The Pipeline Class#

A practical guide to building, fitting, transforming, deploying, and moving preprocessing logic with tdprepview.

Overview#

What is Pipeline?

A declarative, SQL-generating preprocessing pipeline for Teradata Vantage. You describe what to do; Pipeline builds a DAG and emits a single, reviewable SQL query (or a view).
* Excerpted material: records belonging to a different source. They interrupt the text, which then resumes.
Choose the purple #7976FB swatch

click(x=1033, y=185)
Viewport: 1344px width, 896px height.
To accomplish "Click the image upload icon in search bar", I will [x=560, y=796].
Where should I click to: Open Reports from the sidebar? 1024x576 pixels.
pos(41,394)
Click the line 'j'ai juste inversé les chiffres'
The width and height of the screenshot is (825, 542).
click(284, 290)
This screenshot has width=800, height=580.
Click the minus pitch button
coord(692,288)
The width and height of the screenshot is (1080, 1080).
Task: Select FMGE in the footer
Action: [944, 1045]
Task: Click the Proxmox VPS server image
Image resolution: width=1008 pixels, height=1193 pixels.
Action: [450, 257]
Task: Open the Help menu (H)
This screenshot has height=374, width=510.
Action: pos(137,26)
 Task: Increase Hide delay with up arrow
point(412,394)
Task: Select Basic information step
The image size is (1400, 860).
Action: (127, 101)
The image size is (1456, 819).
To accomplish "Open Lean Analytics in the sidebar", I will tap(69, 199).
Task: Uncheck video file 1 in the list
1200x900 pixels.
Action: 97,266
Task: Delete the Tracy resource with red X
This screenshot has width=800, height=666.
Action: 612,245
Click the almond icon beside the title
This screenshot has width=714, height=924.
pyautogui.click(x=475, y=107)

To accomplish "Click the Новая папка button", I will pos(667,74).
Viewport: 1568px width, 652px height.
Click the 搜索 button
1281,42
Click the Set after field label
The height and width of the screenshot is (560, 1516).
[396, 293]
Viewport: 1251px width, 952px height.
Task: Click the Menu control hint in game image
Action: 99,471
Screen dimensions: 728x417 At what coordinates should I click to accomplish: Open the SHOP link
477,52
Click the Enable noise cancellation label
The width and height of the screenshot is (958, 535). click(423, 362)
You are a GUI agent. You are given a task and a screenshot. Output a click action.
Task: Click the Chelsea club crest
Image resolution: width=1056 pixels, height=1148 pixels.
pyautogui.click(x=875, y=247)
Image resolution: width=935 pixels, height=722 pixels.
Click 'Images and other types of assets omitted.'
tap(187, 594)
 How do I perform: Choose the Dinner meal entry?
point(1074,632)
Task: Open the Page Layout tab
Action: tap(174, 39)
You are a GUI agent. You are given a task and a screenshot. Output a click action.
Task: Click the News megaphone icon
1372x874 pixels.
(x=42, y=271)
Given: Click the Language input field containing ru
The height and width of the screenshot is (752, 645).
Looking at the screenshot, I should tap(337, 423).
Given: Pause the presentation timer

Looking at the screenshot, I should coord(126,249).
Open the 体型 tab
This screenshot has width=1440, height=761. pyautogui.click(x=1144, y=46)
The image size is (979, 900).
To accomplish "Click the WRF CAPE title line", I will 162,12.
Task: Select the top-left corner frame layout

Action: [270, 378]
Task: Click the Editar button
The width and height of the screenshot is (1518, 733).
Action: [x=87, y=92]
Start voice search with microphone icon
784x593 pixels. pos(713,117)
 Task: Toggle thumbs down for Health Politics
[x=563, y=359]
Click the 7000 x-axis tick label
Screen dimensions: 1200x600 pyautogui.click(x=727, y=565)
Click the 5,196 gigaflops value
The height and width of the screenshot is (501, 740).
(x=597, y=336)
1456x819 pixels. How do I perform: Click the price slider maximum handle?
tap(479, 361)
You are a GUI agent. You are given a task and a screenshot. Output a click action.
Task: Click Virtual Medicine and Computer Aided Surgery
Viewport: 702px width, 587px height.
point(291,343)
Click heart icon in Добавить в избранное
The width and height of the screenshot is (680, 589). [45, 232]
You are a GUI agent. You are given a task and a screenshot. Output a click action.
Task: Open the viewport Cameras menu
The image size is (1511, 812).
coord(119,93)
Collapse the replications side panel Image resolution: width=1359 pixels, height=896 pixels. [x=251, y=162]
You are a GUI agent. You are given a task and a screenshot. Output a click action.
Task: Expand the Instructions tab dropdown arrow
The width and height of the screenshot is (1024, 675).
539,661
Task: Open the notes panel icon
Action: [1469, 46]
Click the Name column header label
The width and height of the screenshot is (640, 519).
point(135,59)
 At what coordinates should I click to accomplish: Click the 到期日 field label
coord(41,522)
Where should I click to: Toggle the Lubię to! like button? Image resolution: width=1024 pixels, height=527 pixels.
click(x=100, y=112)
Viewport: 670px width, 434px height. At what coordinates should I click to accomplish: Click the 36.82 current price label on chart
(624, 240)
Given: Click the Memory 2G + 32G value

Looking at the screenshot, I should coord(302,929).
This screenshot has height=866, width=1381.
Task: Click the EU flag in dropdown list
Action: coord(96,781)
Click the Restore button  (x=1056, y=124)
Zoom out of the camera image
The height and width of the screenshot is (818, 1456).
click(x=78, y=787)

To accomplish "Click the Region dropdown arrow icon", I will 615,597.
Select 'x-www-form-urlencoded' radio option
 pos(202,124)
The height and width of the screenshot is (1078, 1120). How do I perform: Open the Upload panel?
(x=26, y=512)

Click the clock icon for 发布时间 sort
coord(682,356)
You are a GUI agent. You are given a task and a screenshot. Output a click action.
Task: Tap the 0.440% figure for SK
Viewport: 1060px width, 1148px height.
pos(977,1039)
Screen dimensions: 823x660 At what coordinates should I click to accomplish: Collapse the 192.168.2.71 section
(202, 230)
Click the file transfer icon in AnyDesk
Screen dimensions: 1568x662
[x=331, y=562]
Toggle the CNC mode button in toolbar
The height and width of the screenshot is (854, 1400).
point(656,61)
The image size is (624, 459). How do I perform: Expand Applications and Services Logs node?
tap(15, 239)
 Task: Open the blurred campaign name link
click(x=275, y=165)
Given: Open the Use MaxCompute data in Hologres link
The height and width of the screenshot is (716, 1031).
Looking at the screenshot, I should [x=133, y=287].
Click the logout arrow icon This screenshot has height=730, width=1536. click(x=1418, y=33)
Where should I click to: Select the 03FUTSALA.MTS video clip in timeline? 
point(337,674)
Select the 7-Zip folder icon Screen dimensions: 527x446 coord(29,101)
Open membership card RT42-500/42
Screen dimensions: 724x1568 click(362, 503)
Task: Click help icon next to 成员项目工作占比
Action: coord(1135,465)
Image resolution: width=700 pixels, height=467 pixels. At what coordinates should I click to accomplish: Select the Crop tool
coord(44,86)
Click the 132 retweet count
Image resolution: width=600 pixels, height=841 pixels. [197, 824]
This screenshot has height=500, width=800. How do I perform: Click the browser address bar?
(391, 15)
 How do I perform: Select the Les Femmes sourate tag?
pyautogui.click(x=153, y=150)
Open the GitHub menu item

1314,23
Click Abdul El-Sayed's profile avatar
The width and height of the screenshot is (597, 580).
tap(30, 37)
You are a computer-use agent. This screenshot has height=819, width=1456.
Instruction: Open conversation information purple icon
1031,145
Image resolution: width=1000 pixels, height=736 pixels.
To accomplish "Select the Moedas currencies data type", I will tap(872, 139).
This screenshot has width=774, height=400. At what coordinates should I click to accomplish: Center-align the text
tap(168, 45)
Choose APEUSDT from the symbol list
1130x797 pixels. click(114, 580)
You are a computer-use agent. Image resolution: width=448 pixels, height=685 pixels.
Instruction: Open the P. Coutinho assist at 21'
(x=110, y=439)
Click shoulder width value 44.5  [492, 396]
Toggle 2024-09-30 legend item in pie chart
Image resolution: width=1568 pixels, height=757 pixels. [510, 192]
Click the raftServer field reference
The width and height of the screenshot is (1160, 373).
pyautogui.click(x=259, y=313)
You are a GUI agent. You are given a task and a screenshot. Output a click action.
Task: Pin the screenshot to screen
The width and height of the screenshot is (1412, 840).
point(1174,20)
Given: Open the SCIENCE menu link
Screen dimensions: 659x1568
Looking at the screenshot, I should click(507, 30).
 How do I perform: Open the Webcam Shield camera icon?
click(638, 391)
How it differs from scikit-learn pipelines

In-DB pushdown: work happens in Vantage, not in Python.
DAG, not just a list: supports fan-in/fan-out nodes.
SQL output: get a query or create a view.
No Python at runtime: once deployed as SQL/view/JSON, serving doesn’t need a Python process.

Why a pipeline#

Reproducible: one object defines selection, transforms, and naming.
Auditable: SQL is reviewable by DBAs; JSON captures full logic.
Portable: use as a DataFrame, a SQL string, a database view, or serialized JSON.
Clear fit vs transform: statistics computed during fit, pure SQL during transform.

Core concepts#

Step#

A step is a tuple: (input selector, preprocessor(s), optional rename).

from tdprepview import Pipeline
from tdprepview import Impute, Scale, OneHotEncoder, PCA, Cast
pl = Pipeline([
    (["age", "salary"], Impute(kind="median")),          # (selector, preprocessor)
    ({"dtype_include": ["int"]}, Scale(kind="zscore")),  # dict selector
    ("city", OneHotEncoder(categories="auto"), {"prefix": "oh_"})  # with rename
])

Column selectors#

str → one column
list[str] → explicit columns
dict with any of:
- prefix, suffix, pattern
- dtype_include, dtype_exclude
- columns_exclude

Selectors compose left-to-right inside the dict (filtering down the current leaves).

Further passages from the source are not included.